The Supple Unconscious Mind
On Morning Edition this morning, Tina Brown recommended a New Yorker article: “The Social Animal” by David Brooks, on revelations in the science of our human nature.
It’s such a “social” time for us. I mean, we are all tweetering about, texting and sexting, making friends, then unfriending, checking in and linking in.
Some of us are even being stoically “anti-social,” choosing NOT be a part of the techno-social world, and doing extreme things like going to Bingo games, coaching soccer, and calling people on rotary phones.
Whatever choices we are making, all of this socializing is eating up our time and energy.

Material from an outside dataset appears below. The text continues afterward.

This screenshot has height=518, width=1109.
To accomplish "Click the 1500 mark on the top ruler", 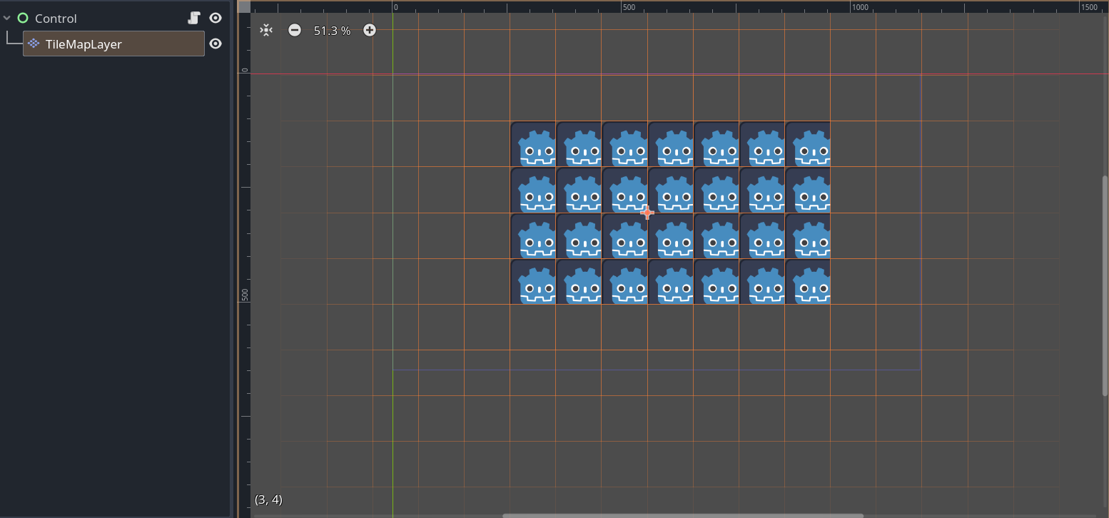I will click(1089, 7).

All our spare energy goes into “achieving”– in our careers, in our yoga classes, in our diets, and our Angry Birds.
In “The Social Animal,” David Brooks is exploring the social aspect of our culture and wants you to know that “we are living in the middle of a revolution in consciousness.” Have you noticed?
Scientists right now are making breakthroughs that will help us make sense of this chaotic life.

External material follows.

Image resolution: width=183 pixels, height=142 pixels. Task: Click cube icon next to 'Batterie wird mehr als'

“A core finding of this work is that we are not primarily the products of our conscious thinking. The conscious mind gives us one way of making sense of our environment.
“But the unconscious mind gives us other, more supple ways. The cognitive revolution of the past thirty years provides a different perspective on our lives, one that emphasizes the relative importance of emotion over pure reason, social connections over individual choice, moral intuition over abstract logic, perceptiveness over I.Q. It allows us to tell a different sort of success story, an inner story to go along with the conventional surface one.